Fine-Tuning Embedding Models
Off-the-shelf embedding models are trained on general web text and perform well on general retrieval tasks. For specialised domains — legal documents, medical literature, proprietary internal knowledge bases, code — fine-tuning on domain-specific pairs can produce significant quality improvements. The training data consists of positive pairs (query, relevant document) and ideally hard negatives (query, plausible-but-wrong document), which teach the model the subtle distinctions that matter in your domain.

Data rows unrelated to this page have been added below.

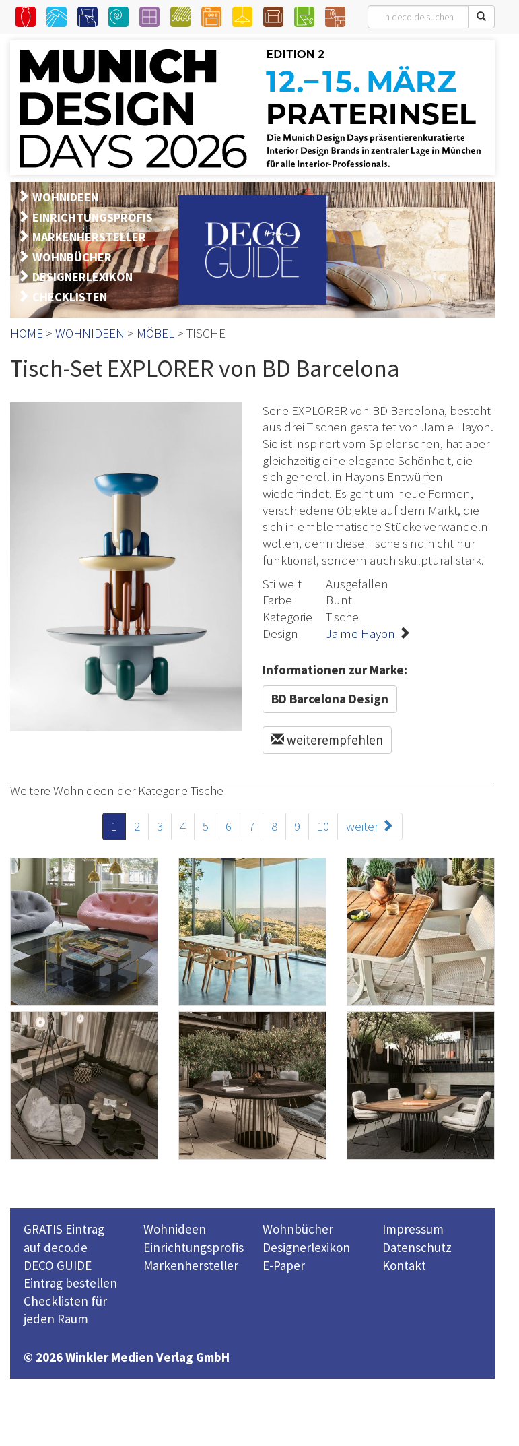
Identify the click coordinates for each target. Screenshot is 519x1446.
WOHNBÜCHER (72, 257)
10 (323, 826)
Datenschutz (417, 1247)
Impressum (413, 1229)
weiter (370, 826)
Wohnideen (174, 1229)
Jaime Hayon (360, 633)
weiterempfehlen (327, 740)
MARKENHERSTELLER (89, 237)
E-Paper (284, 1265)
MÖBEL (155, 333)
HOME (26, 333)
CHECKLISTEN (69, 297)
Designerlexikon (306, 1247)
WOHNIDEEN (65, 197)
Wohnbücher (298, 1229)
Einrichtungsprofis (193, 1247)
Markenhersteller (190, 1265)
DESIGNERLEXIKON (82, 276)
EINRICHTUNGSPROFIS (92, 217)
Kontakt (404, 1265)
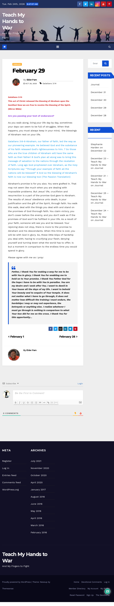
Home (76, 582)
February (17, 64)
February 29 (28, 70)
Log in (5, 468)
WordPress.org (10, 489)
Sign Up (90, 595)
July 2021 (36, 461)
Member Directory (77, 588)
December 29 (98, 107)
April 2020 (37, 482)
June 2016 (36, 503)
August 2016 (38, 496)
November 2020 (40, 468)
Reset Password (77, 595)
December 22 (98, 150)
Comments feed (11, 482)
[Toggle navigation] (58, 47)
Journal (95, 84)
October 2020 (39, 475)
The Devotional (103, 595)
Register (7, 461)
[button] (109, 46)
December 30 (98, 100)
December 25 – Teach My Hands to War (100, 196)
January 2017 (38, 489)
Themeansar (7, 588)
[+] (56, 402)
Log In (107, 582)
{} (52, 402)
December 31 (98, 92)
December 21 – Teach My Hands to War (99, 179)
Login (80, 383)
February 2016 (39, 532)
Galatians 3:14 (49, 83)
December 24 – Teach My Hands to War (100, 213)
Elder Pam (32, 79)
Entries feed (9, 475)
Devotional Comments (91, 582)
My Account (93, 588)
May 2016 (36, 511)
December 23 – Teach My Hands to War (100, 161)
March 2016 (37, 525)
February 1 (16, 336)
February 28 (68, 336)
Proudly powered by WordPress (16, 582)
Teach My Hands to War (13, 21)
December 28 (98, 115)
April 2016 (36, 518)
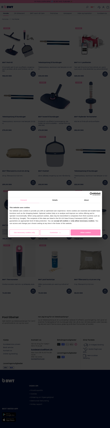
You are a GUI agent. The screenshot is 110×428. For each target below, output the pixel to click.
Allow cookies (85, 232)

The Sentence Transformers library makes fine-tuning accessible without deep ML expertise. You need a dataset of several thousand to tens of thousands of training pairs, a base model, and a GPU with at least 16GB of VRAM for comfortable fine-tuning. For smaller budgets, you can fine-tune only the final projection layer rather than the entire model, which is faster and requires less data while still capturing domain-specific signal.
Before fine-tuning, exhaust simpler options first. Instruction prefixes — prepending “Represent this document for retrieval: ” or “Query: ” to your inputs — can significantly improve retrieval quality with BGE and similar models without any training. Query expansion, where you generate multiple rephrasings of each query before embedding, improves recall at the cost of more embedding calls. These zero-cost improvements often close most of the gap that fine-tuning addresses, making fine-tuning most valuable when your domain vocabulary is highly specialised and genuinely absent from the base model’s training data.
Embedding Models in Production
A few operational concerns become important once embedding models move into production. Embedding drift occurs when you update your embedding model — all existing embeddings in your vector store become incompatible with the new model’s vector space, requiring a full re-embedding of your entire corpus. Plan for this by version-tagging your embeddings and having a re-indexing pipeline ready before you update the model. Latency for embedding API calls is typically 50–200ms for short texts, but batching reduces this significantly — embedding 100 texts in one call is much faster per item than 100 individual calls. Cost scales with total input tokens across all your embedding calls — for large corpora, this can be significant, and caching embeddings for frequently seen texts pays off quickly. Store your embeddings persistently so you never embed the same text twice.
Beyond Retrieval: Other Uses for Embeddings
Retrieval is the most common use case, but embeddings are useful in a broader set of scenarios that are worth having in your toolkit. Clustering groups similar documents without labels — useful for discovering topics in a large corpus, identifying duplicate or near-duplicate content, or segmenting customers by the language they use. Classification trains a lightweight classifier on top of embeddings as features, often achieving strong results with far less training data than fine-tuning a full language model. Anomaly detection identifies inputs that are unusual relative to your training distribution — useful for detecting prompt injection attempts, out-of-distribution queries, or fraud signals. Recommendation finds items semantically similar to what a user has engaged with, without needing explicit collaborative filtering signals. Each of these applications uses the same underlying embedding infrastructure, making the investment in a solid embedding pipeline pay dividends across many different product features simultaneously.